Judge to weigh decision on ‘affluenza’ testimony

Lawyers for Ethan Couch say the “affluenza” comments made by a psychologist during the criminal trial are confidential because the case involves a juvenile. Opposing lawyers say the remarks were widely reported, nullifying confidentiality.

A state district judge will decide whether lawyers can question the psychologist who used the term “affluenza” last year in the criminal trial of Ethan Couch.

Couch was sentenced to 10 years’ probation in December on four counts of intoxication manslaughter for a June 16 wreck north of Burleson that killed four people and injured 12. Lawsuits were filed by families whose relatives were either killed or injured, and all but one have been settled.

Lucas McConnell, 13, and his parents have requested a civil trial to force accountability on Couch, the parents said.

Judge R.H. Wallace heard arguments from Couch’s lawyers and McConnell’s legal team Friday. Wallace said he will consider the arguments and make a decision later.

Mike Yanof, one of Couch’s lawyers, said psychologist Dick Miller should not have to testify, arguing that it would violate attorney-client and doctor-patient privileges.

He said the protection is set out in the juvenile justice code of Texas to ensure that youths aren’t stigmatized by criminal proceedings and that they have a reasonable chance at rehabilitation.

“That trumps all of it,” Yanof said.

He told Wallace that allowing Miller to testify in the civil case would set a precedent that would affect juveniles in legal proceedings statewide.

Todd Clement, one of McConnell’s lawyers, has said that Miller’s testimony would repeat his assessment that Couch’s drunken actions leading to the wreck were the result of coddling by Couch’s wealthy parents — a phenomenon that Miller called “affluenza” in the criminal trial.

“Affluenza” was part of the defense strategy.

Clement said Friday that Miller also discussed Couch and “affluenza” in interviews with Jim Douglas of WFAA/Channel 8 and Anderson Cooper of CNN.

“Affluenza” became a household word as national news outlets reported on the case, and that media exposure nullifies any confidentiality, Clement said.
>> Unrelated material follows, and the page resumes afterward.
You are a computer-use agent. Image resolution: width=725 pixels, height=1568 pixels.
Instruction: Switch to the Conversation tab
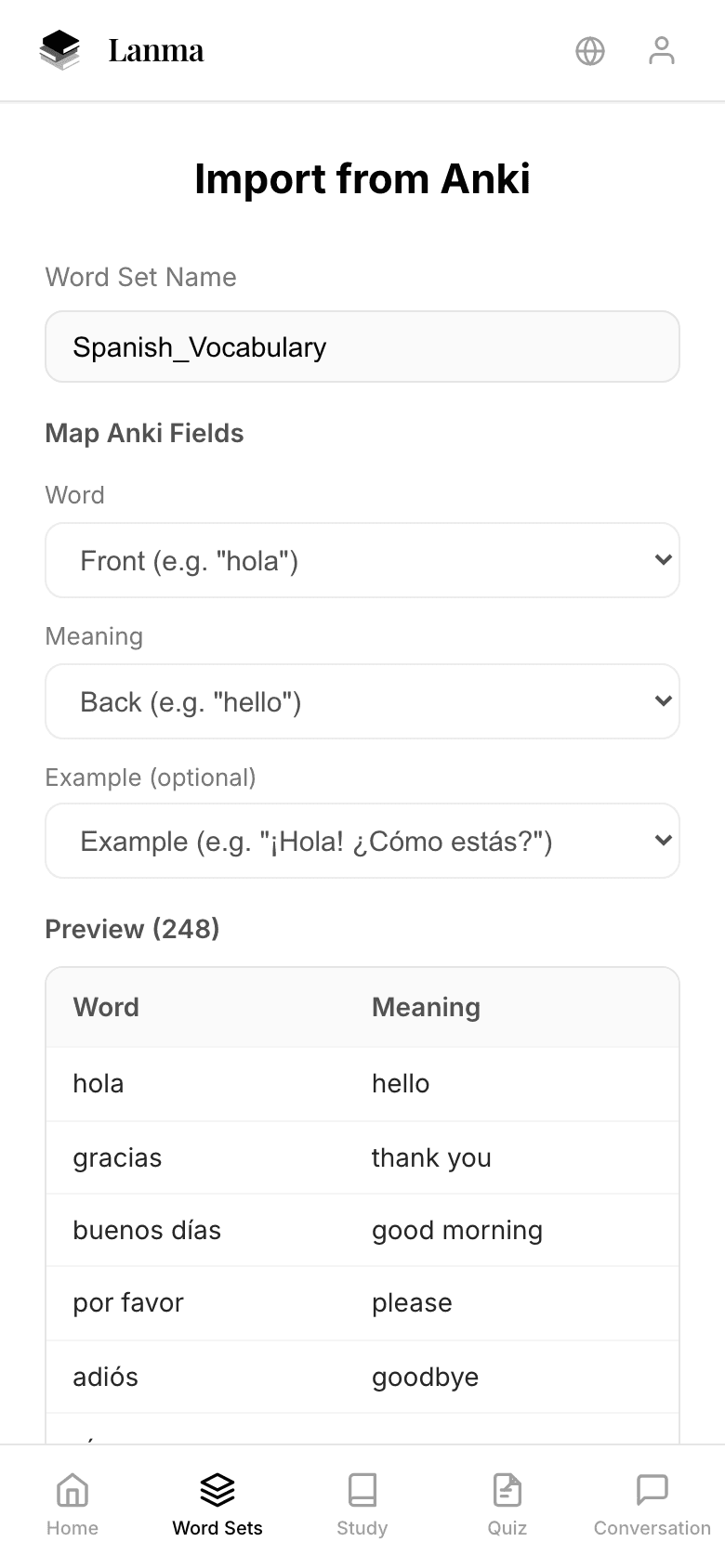tap(652, 1503)
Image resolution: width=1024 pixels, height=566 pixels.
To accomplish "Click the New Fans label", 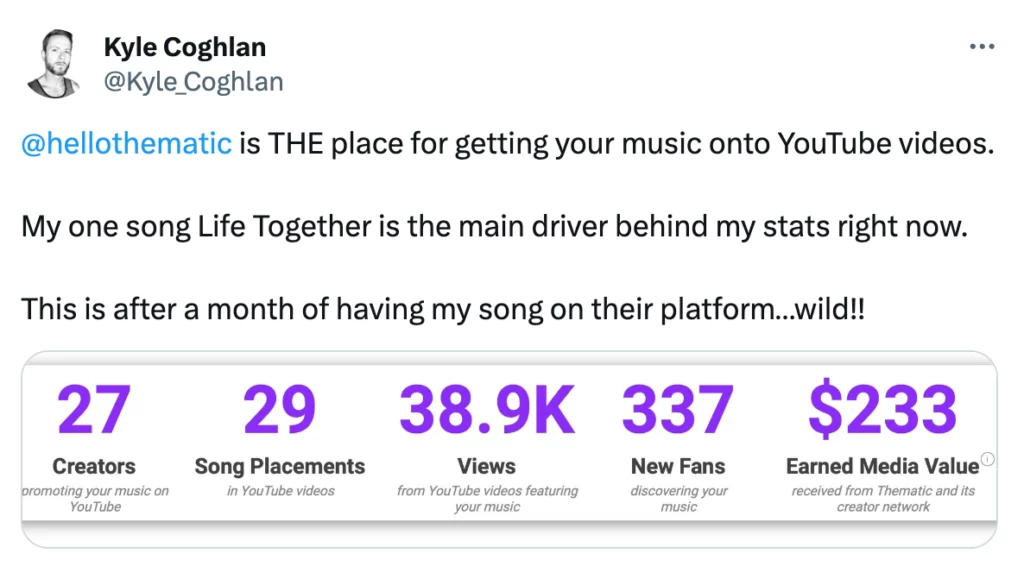I will (x=678, y=466).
“They claim that since it happened in a juvenile court, it’s a little like it didn’t exist,” Clement said during the hearing. “Once the genie is out of the bottle, you can’t put it back in.”

Also during Friday’s hearing, Wallace denied a request from Clement to question Couch in depositions.

Clement said he wouldn’t argue against the denial because he respects the fact that Couch is being treated in lockdown addiction facility.

He is being treated at the North Texas State Hospital in Vernon, a state-operated mental health facility.

After the hearing, Clement said the “affluenza” testimony would be important, but not critical, to the case.

He said he can still depose Couch’s parents, Fred and Tonya Couch, to show that they knew their son was involved with drugs and alcohol and that they were negligent in letting him drive a pickup belonging to their family business.

The Ford F-350 was involved in the wreck.

Clement said he also hopes to depose Couch once he is out of the hospital.

He predicted that the case could go to trial in about a year.

This report includes material from the Star-Telegram archives.